EXERCISE AIM:
Starting at the line that contains "You are a computer-use" and stopping after the line that contains "pos(613,132)", convert those lines into a Markdown table with the columns Number and Line, skipping blank lines. Leave the pictures out of the answer.
┌──
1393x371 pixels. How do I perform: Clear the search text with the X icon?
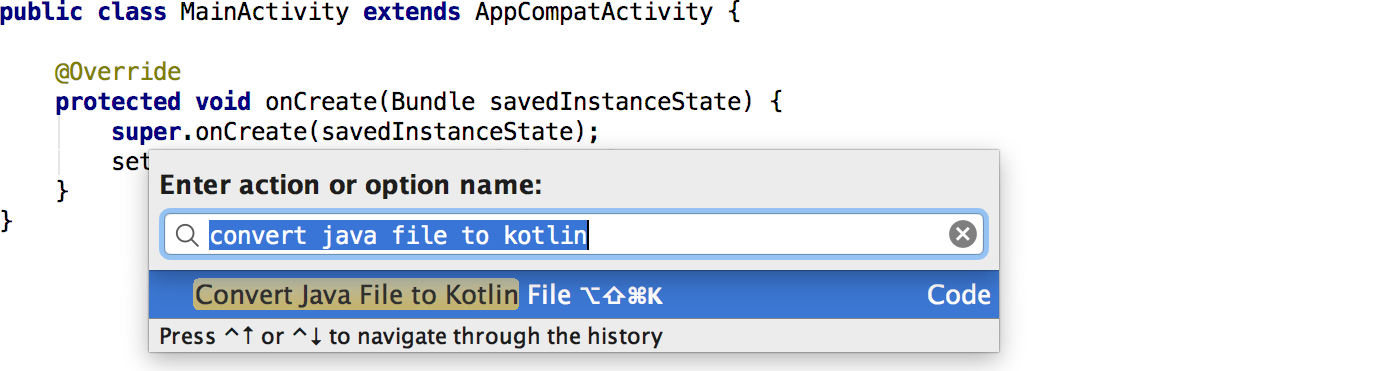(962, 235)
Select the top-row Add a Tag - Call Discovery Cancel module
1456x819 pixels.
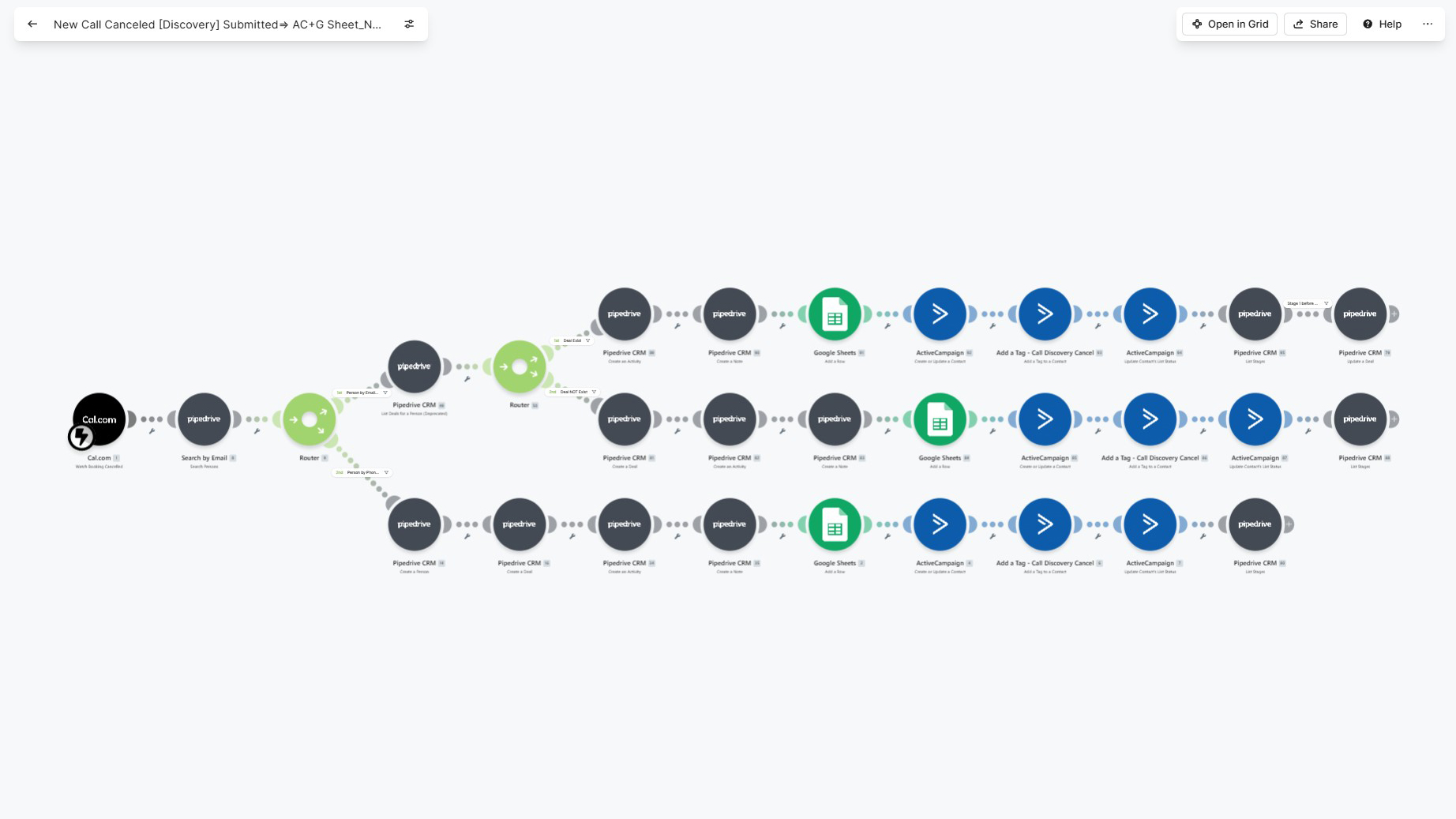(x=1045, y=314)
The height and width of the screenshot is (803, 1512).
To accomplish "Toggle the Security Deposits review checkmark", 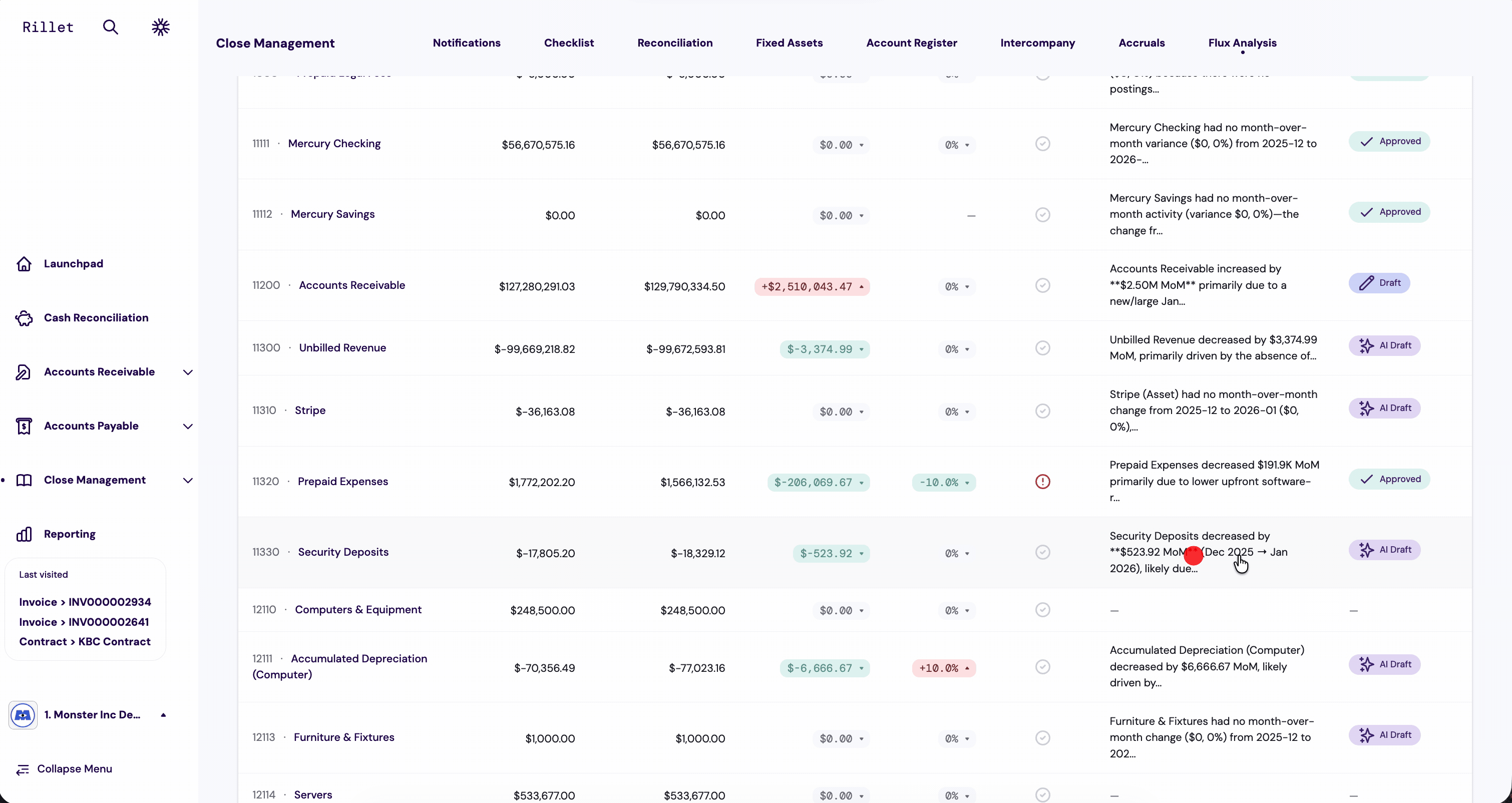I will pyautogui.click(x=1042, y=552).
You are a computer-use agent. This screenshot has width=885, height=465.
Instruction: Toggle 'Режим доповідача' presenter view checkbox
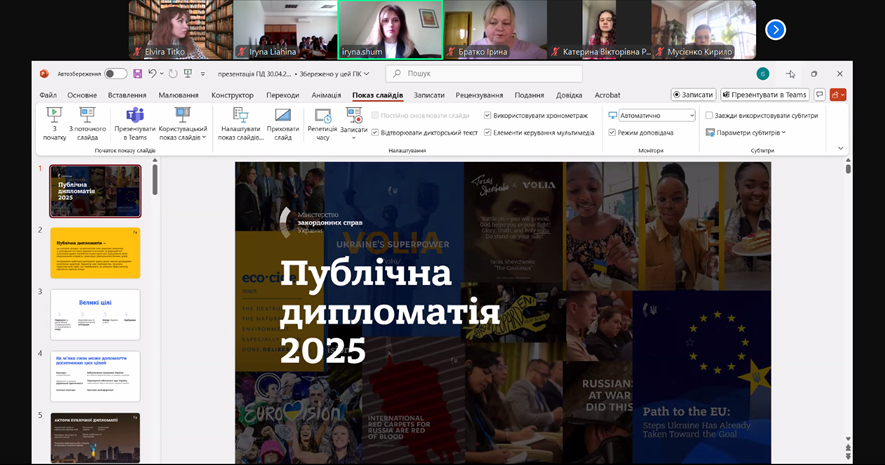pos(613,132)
└──
┌──
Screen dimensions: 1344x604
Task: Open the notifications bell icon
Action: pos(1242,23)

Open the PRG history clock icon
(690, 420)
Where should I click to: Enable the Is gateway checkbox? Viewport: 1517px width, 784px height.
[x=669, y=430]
└──
SOLUTION BELOW:
| Number | Line |
|---|---|
| 1 | You are a computer-use agent. This screenshot has width=885, height=465. |
| 2 | Instruction: Toggle 'Режим доповідача' presenter view checkbox |
| 3 | pos(613,132) |